Miller always arranged for local boys who wanted a job to work in the hotel or on the course in the summer. Dellinger had several jobs at the resort over the years.
Caddies earned a quarter for every nine holes (it took about two hours to play, he said) as well as tips.
“There were about six to 10 caddies working every day and you were a free agent, so you hoped for the best,” Dellinger said.
The best could be pretty good. Guests with enough leisure time and money to play golf had the potential to hand out a nice tip.
Dellinger says he doesn’t remember many celebrities coming through, but they were there.
One time, though, he finally got curious.
One golfer “always wore a straw hat and a white t-shirt, and he looked like a local farmer,” Dellinger said. “I finally asked who he was and it turned out it was Mr. Vanderbilt.”
Young Dellinger knew enough to be impressed by that last name. Harold Vanderbilt, the great-grandson of railroad magnate Cornelius Vanderbilt, bought the Mt. Airy estate in Mount Jackson, when he was 56.

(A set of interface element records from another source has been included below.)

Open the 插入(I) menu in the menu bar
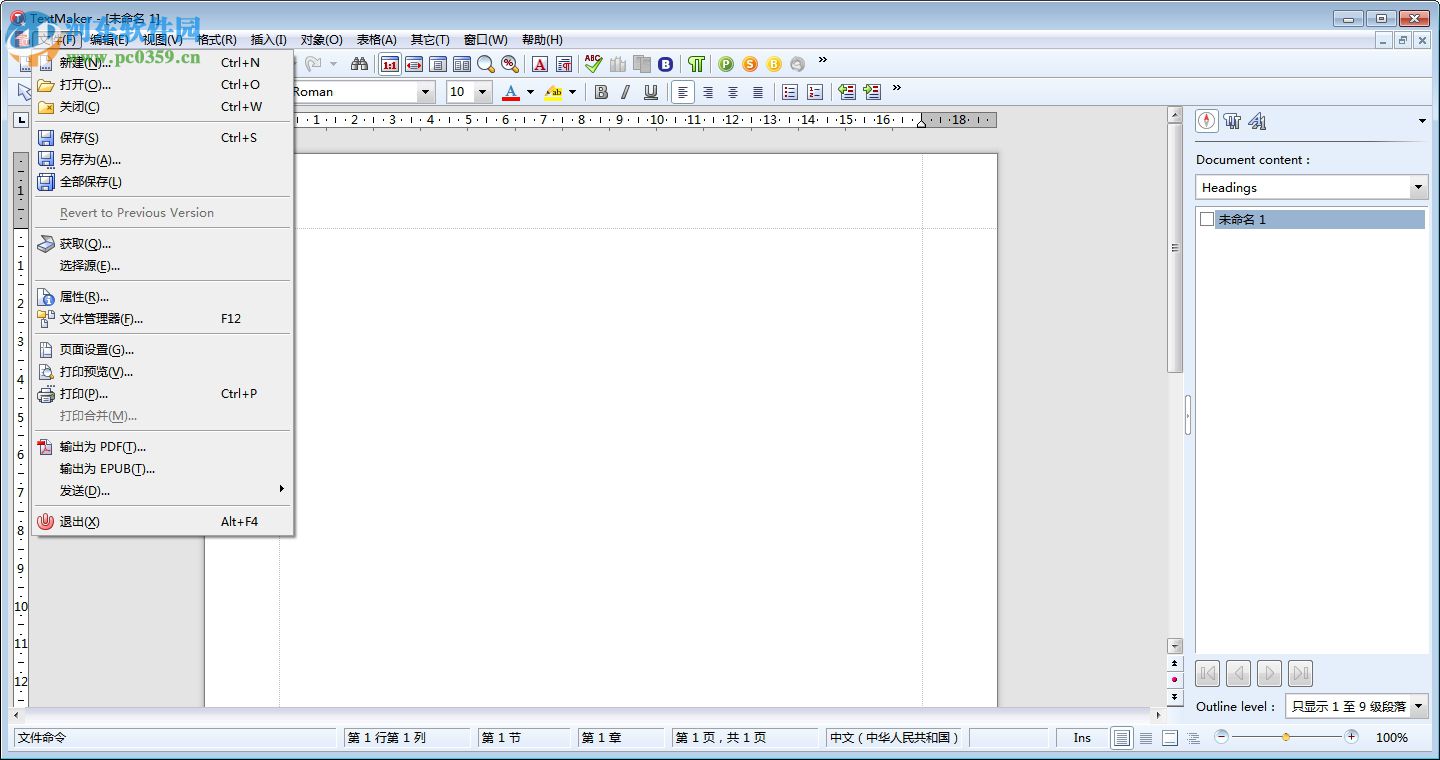The width and height of the screenshot is (1440, 760). 268,40
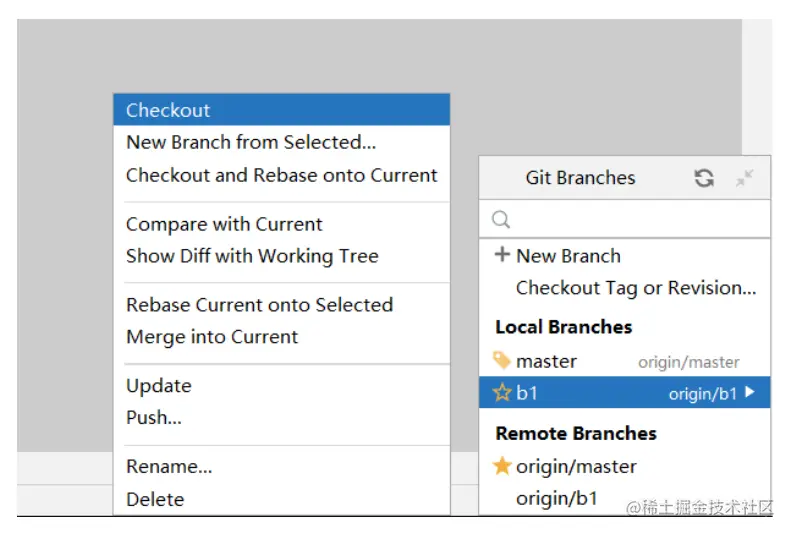Click the search magnifier icon
The height and width of the screenshot is (534, 791).
(x=502, y=220)
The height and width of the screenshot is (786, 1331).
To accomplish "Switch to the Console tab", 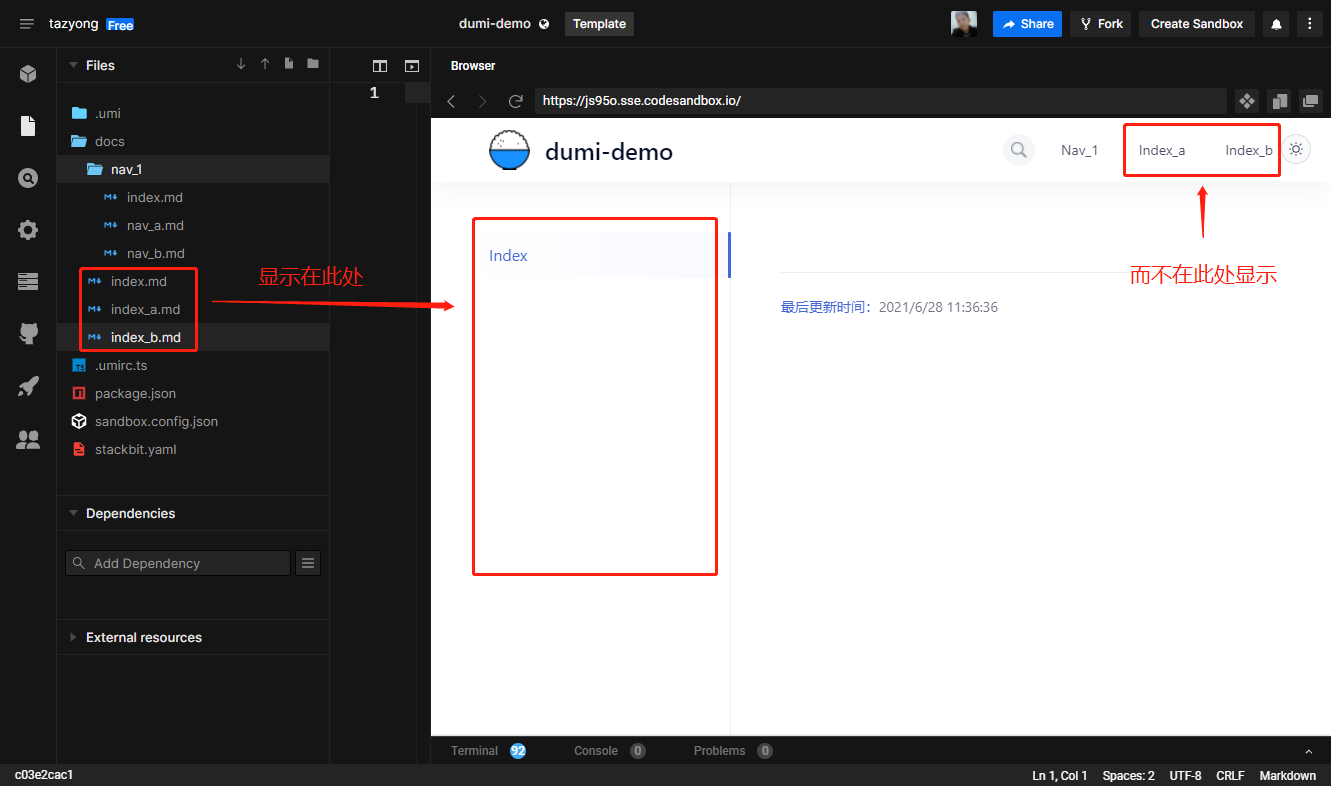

He dressed like a farmer because he was one—and not just a gentleman farmer. When Vanderbilt bought the farm, he knew nothing about agriculture. Two years later, the same man who had won the most prestigious yachting race three times and invented contract bridge also won the state corn-raising championship for growing the largest number of bushels of shelled corn per acre.

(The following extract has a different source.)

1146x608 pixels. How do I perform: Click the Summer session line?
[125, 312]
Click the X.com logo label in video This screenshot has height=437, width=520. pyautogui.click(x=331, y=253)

Those brushes with fame and fortune passed Dellinger by.
“I had pool to shoot and golf to shoot and I had all these other things to do,” he said, laughing. “I didn’t pay attention, to be honest with you.”
In addition to caddying, boys were paid 50 cents an hour to work on the grounds. Using a handmower, with one boy pushing and one boy pulling, “it took us all day one day to mow nine holes and it was hard work.”
With none of today’s discriminating herbicides available, he was also hired to weed the greens.
“We used to have a kitchen knife and when we were finished, the blade was worn down. I sat on that green many a day and did nothing but get crabgrass out of it,” Dellinger said. “I didn’t really think about how hard it was. That was good money in those days.”
Dellinger says his family wasn’t poor, but they weren’t wealthy, either. His mother, Alma Newland, was a waitress at the resort and local restaurants such as Waybrite’s and The Team Room before she owned Mother’s Kitchen just a few blocks from their house.
In high school, Dellinger worked as a night clerk in the hotel. To “prove you were there and to keep you awake,” he and other night clerks were required, at prescribed times, to turn a key in boxes located around the 12-room hotel.
“I never went to school on Monday mornings,” Dellinger said. “Everyone knew what I was doing … I made 50 cents an hour. That doesn’t seem like a lot of money, but boy, I want to tell you, that was wonderful…we were very meager people and that meant a lot.”